■ Work to be completed ■
For the string "emulation", search the entries below and copy every line where it appears.

[Saved entries]
________________
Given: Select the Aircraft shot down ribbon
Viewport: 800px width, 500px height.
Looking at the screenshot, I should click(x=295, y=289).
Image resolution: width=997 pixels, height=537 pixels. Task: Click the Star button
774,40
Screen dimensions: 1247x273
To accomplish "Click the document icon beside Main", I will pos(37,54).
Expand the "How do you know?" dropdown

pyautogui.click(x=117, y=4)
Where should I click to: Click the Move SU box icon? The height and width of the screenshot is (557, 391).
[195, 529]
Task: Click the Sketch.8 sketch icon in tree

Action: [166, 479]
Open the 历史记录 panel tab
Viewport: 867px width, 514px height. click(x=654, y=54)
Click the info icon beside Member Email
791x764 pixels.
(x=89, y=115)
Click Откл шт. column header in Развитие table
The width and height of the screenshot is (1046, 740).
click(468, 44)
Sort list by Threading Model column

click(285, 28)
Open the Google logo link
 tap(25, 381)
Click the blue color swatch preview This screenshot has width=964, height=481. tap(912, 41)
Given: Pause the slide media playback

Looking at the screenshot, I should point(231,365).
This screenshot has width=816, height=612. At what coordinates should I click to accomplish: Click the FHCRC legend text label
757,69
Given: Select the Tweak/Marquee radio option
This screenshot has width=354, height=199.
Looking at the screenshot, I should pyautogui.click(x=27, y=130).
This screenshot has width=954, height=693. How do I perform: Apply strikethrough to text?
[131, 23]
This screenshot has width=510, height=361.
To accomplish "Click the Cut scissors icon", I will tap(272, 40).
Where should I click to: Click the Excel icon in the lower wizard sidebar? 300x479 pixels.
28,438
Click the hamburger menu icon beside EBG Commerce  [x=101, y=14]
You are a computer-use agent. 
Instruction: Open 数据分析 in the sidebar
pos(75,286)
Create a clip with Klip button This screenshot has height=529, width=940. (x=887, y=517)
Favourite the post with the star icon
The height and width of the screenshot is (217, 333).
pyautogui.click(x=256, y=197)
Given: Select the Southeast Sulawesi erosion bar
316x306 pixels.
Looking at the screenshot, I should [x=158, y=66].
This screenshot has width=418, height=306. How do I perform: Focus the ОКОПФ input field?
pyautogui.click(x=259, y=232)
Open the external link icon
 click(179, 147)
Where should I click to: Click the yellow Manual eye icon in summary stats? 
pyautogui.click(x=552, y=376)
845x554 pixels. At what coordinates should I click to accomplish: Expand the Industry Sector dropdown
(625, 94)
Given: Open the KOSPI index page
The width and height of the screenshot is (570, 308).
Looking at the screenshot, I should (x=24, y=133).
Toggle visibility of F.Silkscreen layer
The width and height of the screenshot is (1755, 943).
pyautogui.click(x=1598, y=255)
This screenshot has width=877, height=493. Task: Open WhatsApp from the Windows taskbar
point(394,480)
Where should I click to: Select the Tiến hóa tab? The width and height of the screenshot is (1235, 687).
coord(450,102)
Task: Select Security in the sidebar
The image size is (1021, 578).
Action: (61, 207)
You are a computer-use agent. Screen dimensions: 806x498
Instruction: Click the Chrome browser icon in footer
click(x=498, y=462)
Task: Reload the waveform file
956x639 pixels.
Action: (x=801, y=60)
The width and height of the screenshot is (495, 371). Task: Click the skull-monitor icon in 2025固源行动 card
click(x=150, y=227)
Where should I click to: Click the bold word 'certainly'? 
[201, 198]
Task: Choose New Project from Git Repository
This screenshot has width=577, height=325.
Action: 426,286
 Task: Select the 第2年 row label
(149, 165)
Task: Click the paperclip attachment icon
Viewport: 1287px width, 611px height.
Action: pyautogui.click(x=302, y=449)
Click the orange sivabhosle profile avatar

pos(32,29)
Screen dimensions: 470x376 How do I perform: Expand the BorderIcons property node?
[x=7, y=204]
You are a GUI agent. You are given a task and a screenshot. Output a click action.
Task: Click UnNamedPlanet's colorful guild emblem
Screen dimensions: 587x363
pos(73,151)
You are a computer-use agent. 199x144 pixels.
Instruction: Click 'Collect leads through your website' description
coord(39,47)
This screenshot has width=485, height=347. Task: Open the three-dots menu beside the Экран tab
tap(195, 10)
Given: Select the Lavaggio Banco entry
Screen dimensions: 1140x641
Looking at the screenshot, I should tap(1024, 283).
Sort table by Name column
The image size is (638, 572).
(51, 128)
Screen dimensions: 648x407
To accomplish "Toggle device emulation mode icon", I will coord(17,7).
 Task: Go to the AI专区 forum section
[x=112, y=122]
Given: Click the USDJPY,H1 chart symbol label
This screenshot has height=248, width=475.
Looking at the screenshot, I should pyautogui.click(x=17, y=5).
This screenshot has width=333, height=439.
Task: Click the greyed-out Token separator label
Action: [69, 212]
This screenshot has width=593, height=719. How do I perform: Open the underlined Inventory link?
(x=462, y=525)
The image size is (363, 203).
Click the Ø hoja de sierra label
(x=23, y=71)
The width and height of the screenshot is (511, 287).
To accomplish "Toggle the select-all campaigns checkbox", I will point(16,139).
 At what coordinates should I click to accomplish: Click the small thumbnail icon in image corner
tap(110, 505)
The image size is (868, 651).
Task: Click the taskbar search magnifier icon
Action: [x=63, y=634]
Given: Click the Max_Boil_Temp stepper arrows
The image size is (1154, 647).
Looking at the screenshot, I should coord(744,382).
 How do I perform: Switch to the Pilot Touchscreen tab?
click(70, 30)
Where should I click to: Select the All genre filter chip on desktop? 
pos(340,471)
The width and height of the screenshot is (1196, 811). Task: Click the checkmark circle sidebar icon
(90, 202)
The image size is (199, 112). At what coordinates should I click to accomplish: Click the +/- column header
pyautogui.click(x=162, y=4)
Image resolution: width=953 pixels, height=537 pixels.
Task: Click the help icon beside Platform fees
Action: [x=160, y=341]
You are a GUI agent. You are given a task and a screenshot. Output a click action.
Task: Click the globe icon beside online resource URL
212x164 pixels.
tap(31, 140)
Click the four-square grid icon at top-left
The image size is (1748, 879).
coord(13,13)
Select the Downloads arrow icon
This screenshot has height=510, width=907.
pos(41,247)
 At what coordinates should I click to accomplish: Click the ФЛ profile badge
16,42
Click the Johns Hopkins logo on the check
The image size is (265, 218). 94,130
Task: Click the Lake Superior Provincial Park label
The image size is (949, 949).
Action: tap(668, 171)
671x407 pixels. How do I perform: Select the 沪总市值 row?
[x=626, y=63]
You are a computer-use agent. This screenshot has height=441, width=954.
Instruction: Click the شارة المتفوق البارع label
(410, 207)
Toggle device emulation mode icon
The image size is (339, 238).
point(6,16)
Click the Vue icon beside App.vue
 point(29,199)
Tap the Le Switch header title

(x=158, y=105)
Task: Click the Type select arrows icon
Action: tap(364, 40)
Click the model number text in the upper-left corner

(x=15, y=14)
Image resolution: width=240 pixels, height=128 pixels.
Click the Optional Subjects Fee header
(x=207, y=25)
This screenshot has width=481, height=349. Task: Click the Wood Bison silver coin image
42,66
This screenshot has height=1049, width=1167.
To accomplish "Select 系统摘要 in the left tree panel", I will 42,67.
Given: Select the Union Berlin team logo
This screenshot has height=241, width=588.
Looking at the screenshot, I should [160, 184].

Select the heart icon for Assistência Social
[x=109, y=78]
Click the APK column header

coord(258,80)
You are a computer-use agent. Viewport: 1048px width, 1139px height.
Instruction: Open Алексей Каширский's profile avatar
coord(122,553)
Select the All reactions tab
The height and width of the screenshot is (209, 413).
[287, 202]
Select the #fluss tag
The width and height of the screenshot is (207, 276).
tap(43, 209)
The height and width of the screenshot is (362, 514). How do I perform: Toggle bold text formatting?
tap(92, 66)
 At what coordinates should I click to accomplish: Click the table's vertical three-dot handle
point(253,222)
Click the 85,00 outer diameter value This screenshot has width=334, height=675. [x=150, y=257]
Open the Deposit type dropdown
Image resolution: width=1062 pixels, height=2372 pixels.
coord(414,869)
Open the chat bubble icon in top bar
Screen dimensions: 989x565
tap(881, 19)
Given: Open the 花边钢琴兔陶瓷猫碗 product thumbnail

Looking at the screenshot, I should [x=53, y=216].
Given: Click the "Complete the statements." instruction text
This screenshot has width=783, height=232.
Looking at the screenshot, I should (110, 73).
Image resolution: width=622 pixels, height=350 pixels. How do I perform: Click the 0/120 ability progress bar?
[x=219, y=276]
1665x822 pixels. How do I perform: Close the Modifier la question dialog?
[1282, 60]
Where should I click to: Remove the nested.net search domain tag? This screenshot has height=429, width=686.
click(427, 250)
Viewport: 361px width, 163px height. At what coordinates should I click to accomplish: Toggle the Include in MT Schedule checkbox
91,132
________________
■ Answer box ■
To accomplish "Toggle device emulation mode icon", I will coord(17,7).
Toggle device emulation mode icon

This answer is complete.